Forme légère d'après Ruggero Leoncavallo
Musique de Ruggero Leoncavallo (Milan, 1892)
Nouvelle version française à partir du livret du compositeur
Conception et mise en scène Xavier Ricard
adaptation et direction musicale Pierre Roullier & 2e2m
Présentation
- une nouvelle approche de l’opéra mêlant des chanteurs et des comédiens
- un livret en français retraduit et modernisé, redonnant à la trame toute son efficacité
- une transcription musicale pour violon, accordéon et contrebasse rendant à Paillasse la touche populaire souhaitée par Leoncavallo
En 1892, Ruggero Leoncavallo écrit le livret et compose ce qui restera son œuvre la plus connue, I Pagliacci. Deux ans plus tard, l’opéra est traduit en français et représenté au Grand Théâtre de Bordeaux. En 1902, l’œuvre entre au répertoire de l’Opéra de Paris, également dans sa version française : Paillasse devient alors l’un des opéras les plus populaires, ces airs sont fredonnés dans les rues, « Ris donc, Paillasse » sera sur toutes les lèvres.

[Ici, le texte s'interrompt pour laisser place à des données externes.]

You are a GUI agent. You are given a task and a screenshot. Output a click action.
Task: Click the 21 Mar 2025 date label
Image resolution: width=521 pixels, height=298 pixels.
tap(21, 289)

Paillasse raconte la tragique histoire d’un clown, Canio, directeur d’une troupe de comédiens ambulants. Celui-ci, très amoureux de sa femme Nedda, prévient que si sur scène il peut prendre l’habit du mari trompé, dans la vie «il ne faut pas jouer à ça avec lui»… Le soir, pendant la représentation, Canio, convaincu que sa femme le trompe, se laisse déborder par son rôle : sa réalité rejoint la fiction qu’il est en train de jouer. Il tue «réellement» Nedda et son amant avant de conclure par ces mots « la comédie est finie ».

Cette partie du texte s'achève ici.